NEW BEDFORD, Mass. (WPRI) — Investigators are working to determine what caused an 82-foot yacht in a New Bedford marina to go up in flames.
Smoke could be seen for miles Monday evening as flames tore through the vessel, which was docked at Fleet Marina on Pope’s Island. By daybreak Tuesday, all that remained was the boat’s foam-covered, partially sunken frame.
Hans Doherty, who watched as firefighters scrambled to contain the flames and secure the vessel, tells 12 News he’s still trying to process what happened.
“I thought they would have it knocked down in a New York minute,” Doherty said. “It just kept growing and growing.”
Photos: Flames erupt from boat in Pope’s Island Marina (Story continues below gallery.)
The cause of the fire remains unknown at this time, however, Fairhaven Harbor Master Timothy Cox believes it’s likely electrical, based on his experience investigating similar boat fires over the years.
“The problem was it was burning from the inside out,” Cox explained. “Once it starts burning in the wall, with the fiberglass and insulation, it’s hard to get at it.”
New Bedford Deputy Fire Chief Scott Kruger said the vessel contained 500 gallons of fuel, which made fighting the flames difficult. The flames also reignited multiple times, sometimes faster than firefighters could knock them down.
Kruger said the yacht has been deemed a “multi-million dollar” loss.
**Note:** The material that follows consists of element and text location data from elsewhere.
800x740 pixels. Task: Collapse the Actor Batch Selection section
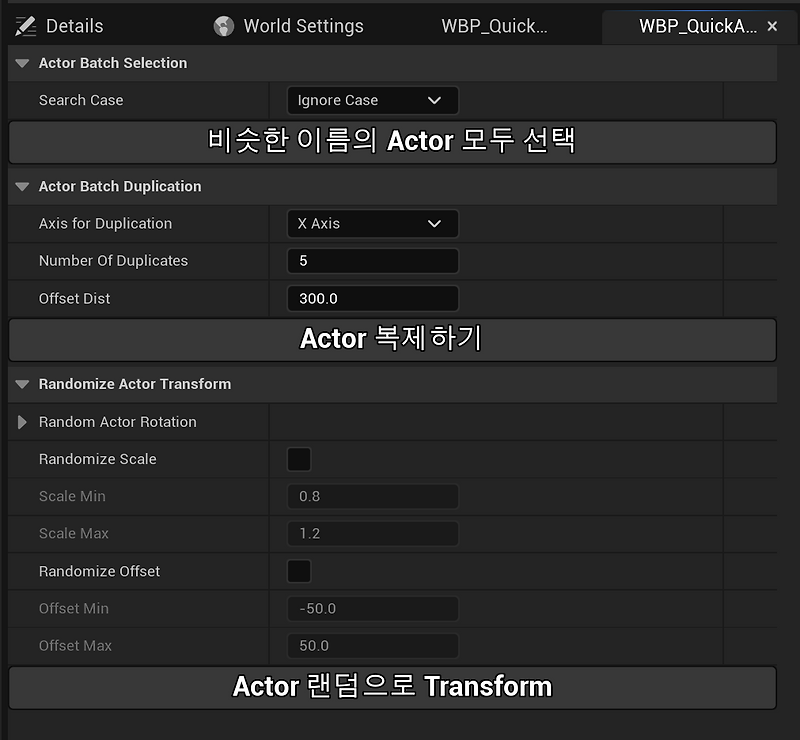coord(22,63)
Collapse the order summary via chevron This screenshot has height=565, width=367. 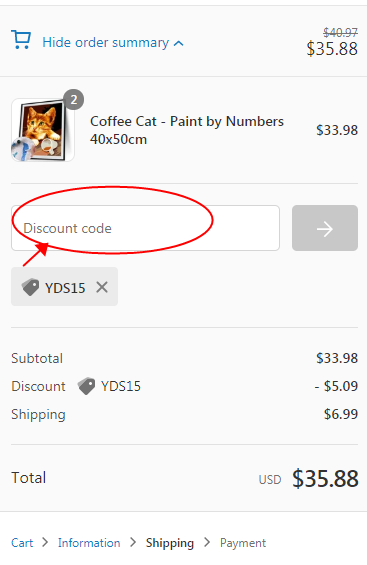[179, 44]

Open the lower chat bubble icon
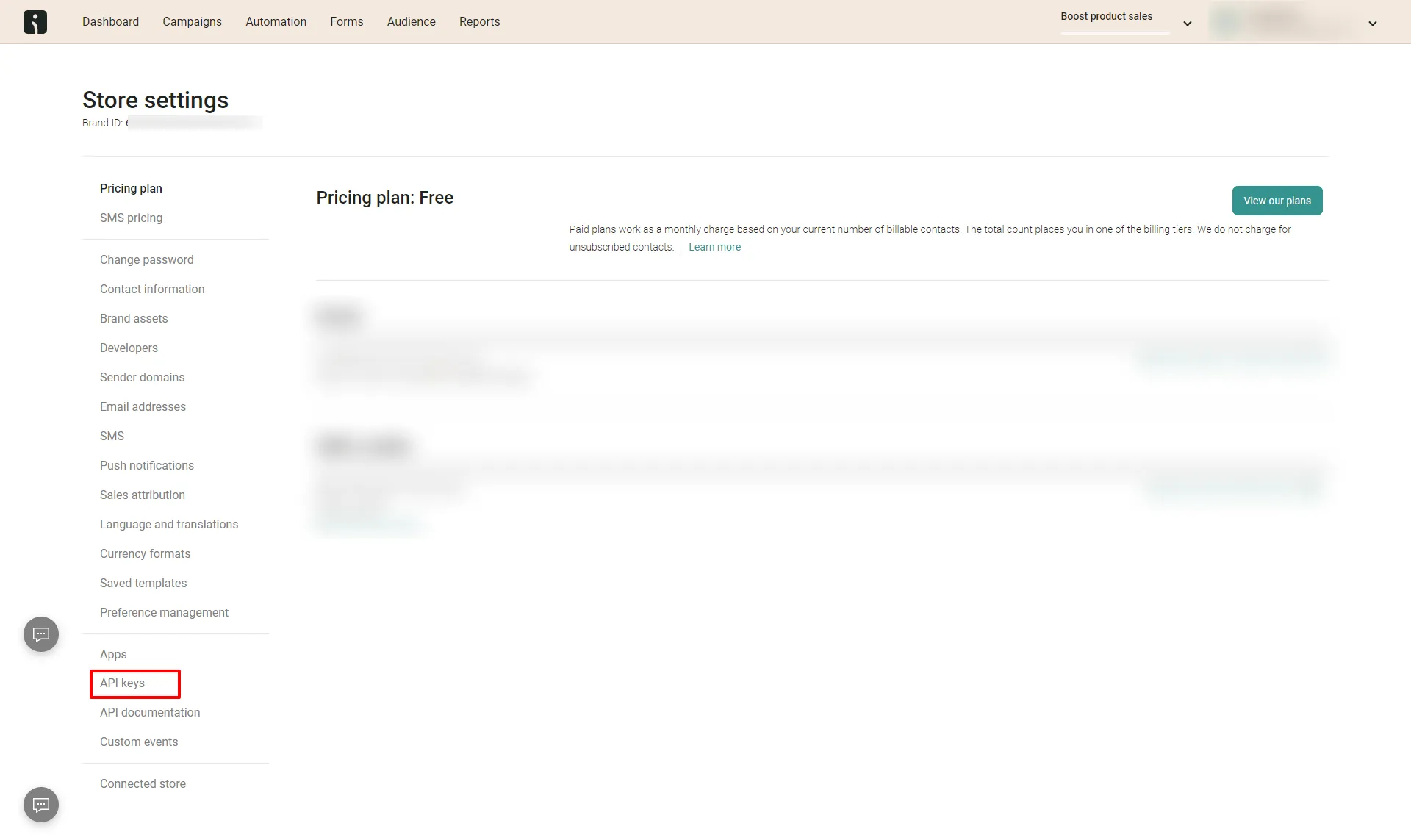point(41,805)
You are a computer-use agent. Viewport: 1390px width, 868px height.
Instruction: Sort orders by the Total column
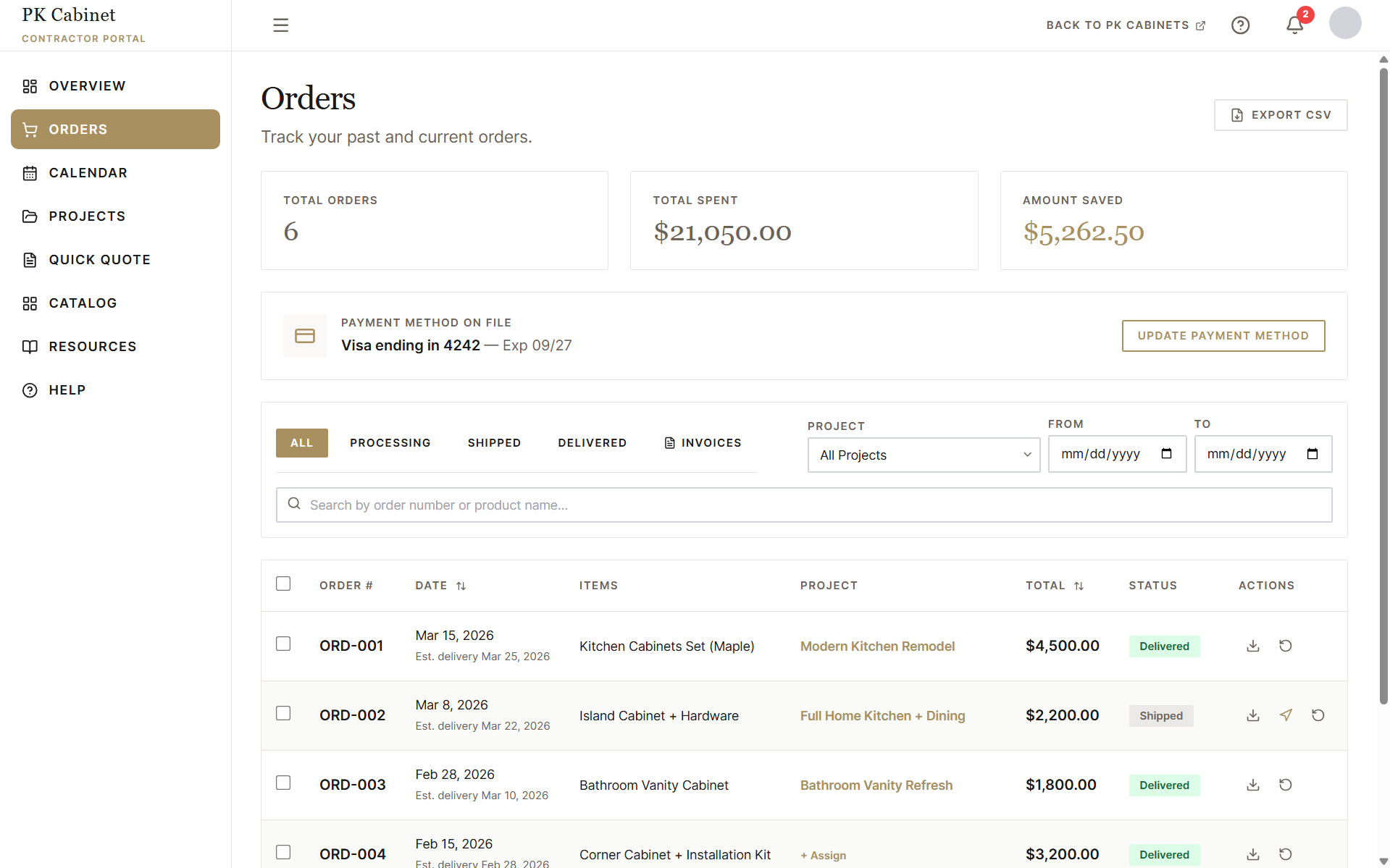click(1079, 586)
The yacht’s owner, according to Cox, is well-known in both Fairhaven and New Bedford. Cox said the owner was hosting a dinner party aboard the vessel when the fire broke out.
“He loved his boat,” Cox said. “This is a major loss for him.”
Video Now: Fire destroys boat in Pope’s Island Marina (Story continues below video.)
12 News spoke with the owner’s secretary Tuesday, who said the boat was fairly new and the family didn’t have much time to enjoy it before it was destroyed.
Cox said the boat’s remains will be removed from the water Wednesday. Right now, he said their focus has shifted to minimizing environmental impacts by containing and cleaning up the fuel, foam and debris.
Thankfully, Cox said the owner hired a private emergency environmental response company to assist firefighters in that process.
“He’s a good neighbor,” Cox said. “He has a conscience and he wants to do the right thing.”